Taking Down the Tree

I don't know about you but I always procrastinate when it comes to taking down the Christmas tree. I have neighbors who park their tree at the curb before New Year's Eve. To me, that's a sacrilege. Taking the tree down is closing the door on Christmas--which happens to be my absolute favorite time of year, so you can imagine my hesitancy. On the other hand, I used to have a neighbor who kept her tree up through Valentine's day, which even for a stalwart fan of Christmas like me, seems a bit too long.

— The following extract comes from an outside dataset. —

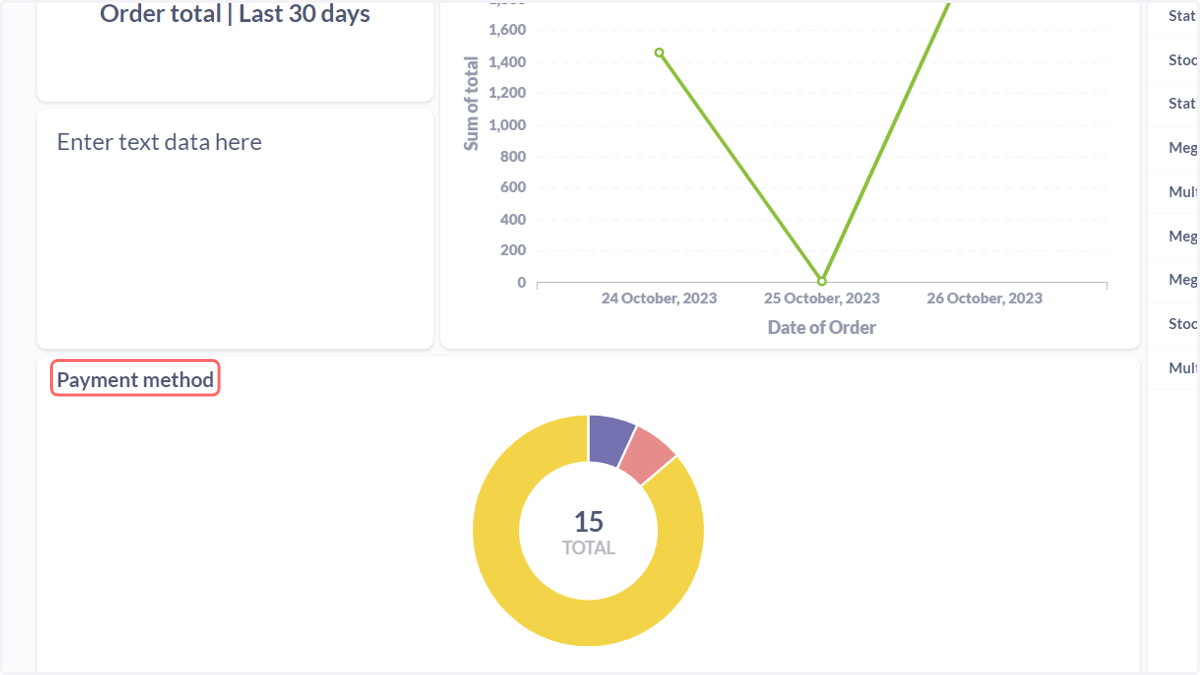Select the pink donut chart slice
This screenshot has height=675, width=1200.
[x=648, y=455]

We have always had a fresh cut  tree...until the pivotal  tree episode last year. As usual, we made the 45 minute drive to our favorite Christmas tree farm. This place had all the bells and whistles including a  resident reindeer available for picture taking,  a well stocked Christmas shop, hot chocolate and a train like truck that delivered and picked you up at the forest of your choice. It was a chilly but sunny day and we were one of about fifteen customers who'd chopped down their tree and were in the line for the tree "shaker." I was about to suggest we do our own shaking at home when it was our tree's turn. After all of the  dead needles were shimmied off  my husband and a helper hoisted the tree to the top of our SUV. My hubby said he could take it from there.

He opened all the doors, rolled down the windows, then shut the doors. He was so intent on securing the tree that we never questioned why he did so. Then I noticed several men with their hands folded across their chests, staring at our car, with the trussed up tree, chuckling. Then I got it. My  husband had tied all the doors shut and we were locked out.  I don't know if it was to save face or not, but my husband was not about to disassemble his handiwork. So, four large adults had to crawl through the tail gate to get into their seats. When we returned home, we all exited the car through the tailgate as my favorite neighbor watched, doubling over in laughter.

At my husband's suggestion, this year...we purchased a beautiful, pre-lit Christmas tree from Balsam Hill. I'm not sure if  he had an aversion to returning to "our" favorite tree farm or he's simply leaning towards  convenience. What ever the reason, I finally have my most realistic Fraser Fir tree. Post Christmas, all we have to do is remove the ornaments and trot the tree down to the basement. No needles to clutter the carpet, no water will be spilled from the tree stand and no dragging it out to the curb. It's a win-win for everyone. 

The only thing I'm going to getting our photo taken with Rocket the reindeer.